Grup âyetler inanç âyetleridir. Bizim îmanın esasları dediğimiz Allah’ın varlığı ve birliği peygamberlerin hak oluşu ve Allah’tan bize vahiy iletmeleri, bu vahyi getiren melekler, âhiret ve dünyâda yapılan iyi veya kötü işlerin ölüm sonrası hayatta bir karşılığı olacağı gibi.
Grup âyetler ibâdet ve ahlâk âyetleridir. Bu âyetleri sadece İslâm’ın beş şartı olarak bilinen Kelime-i Şehâdet, oruç, namaz, hac ve zekâtla sınırlı görmeyip Allah’ı anmaktan başlayıp akrabâya iyilik, Kur’an okumak ve anlamaya çalışmak, aklını işletmek, düşünmek ve en önemlisi toplumu ıslâh etmeye dönük işler bütünü olan sâlih amel prensibi hep bu âyetlerin kapsamındadır.
Ve son grup da muâmelât ve hukuk âyetleri diyebileceğimiz âyetlerdir.
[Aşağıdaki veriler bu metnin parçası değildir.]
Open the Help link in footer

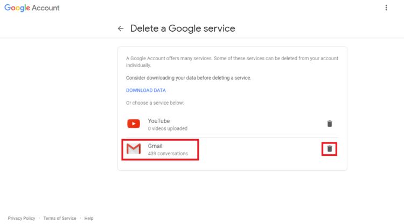[x=89, y=218]
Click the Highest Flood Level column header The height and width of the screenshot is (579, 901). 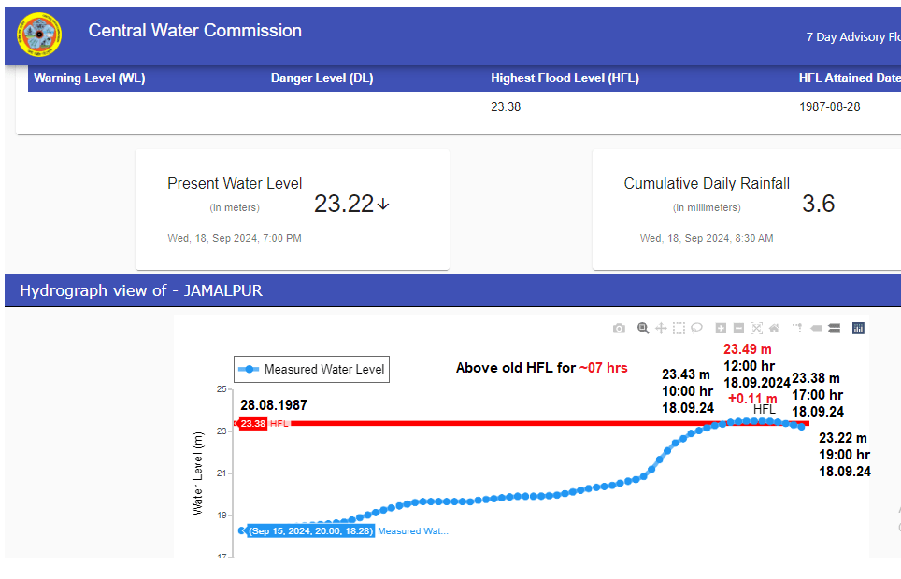pyautogui.click(x=565, y=78)
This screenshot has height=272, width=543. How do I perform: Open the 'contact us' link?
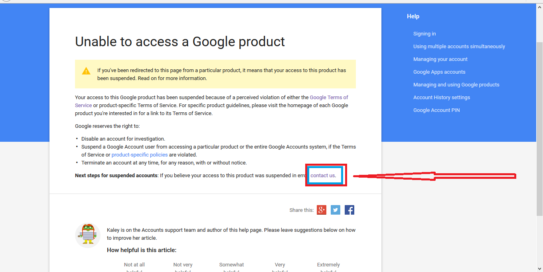click(324, 175)
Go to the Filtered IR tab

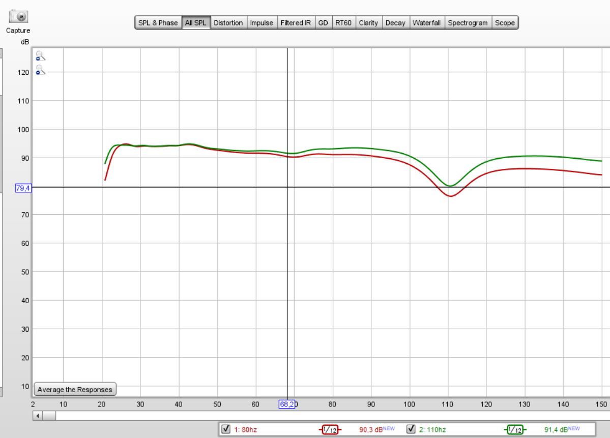click(x=296, y=23)
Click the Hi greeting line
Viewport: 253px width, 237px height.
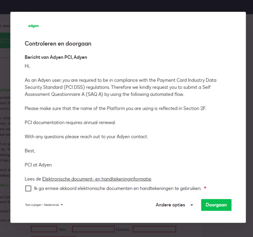pyautogui.click(x=27, y=66)
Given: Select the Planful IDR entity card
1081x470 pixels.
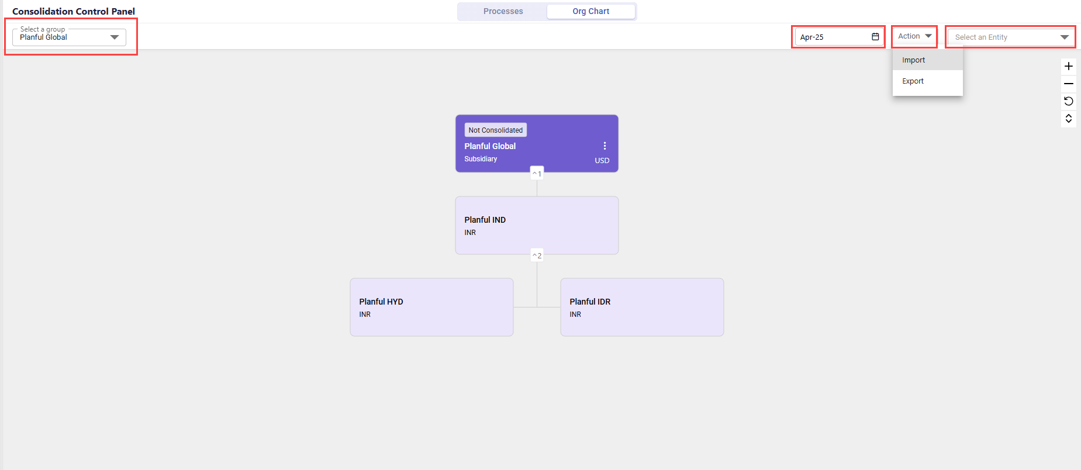Looking at the screenshot, I should [x=642, y=307].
Bu âyetlerin içerisine borç alıp verirken senet yapılmasından tutun da nikâh şâhitliği, mîras hukuku, savaş hukuku, âile hukuku gibi birçok konunun girdiği âyetlerdir. “Bu grupların her birinde yer alan âyetlerin sayısı kesin olmamakla birlikte, son zamanlarda benimsenen bir tasnife göre, bunların yüz kırkı ibâdetlere, yetmişi âile hukukuna, yetmişi medenî hukuka, otuzu cezâ hukukuna, on üç veya yirmisi usûl-i muhâkemata, yirmi ikisi harp ve sulh hukukuna, onu da malî ve iktisâdî konulara dairdir.” (1) Gördüğünüz gibi Kur’an’da hukuk ve muâmelât âyetlerinin sayısı iki yüz yirmi iki âyet civarındadır.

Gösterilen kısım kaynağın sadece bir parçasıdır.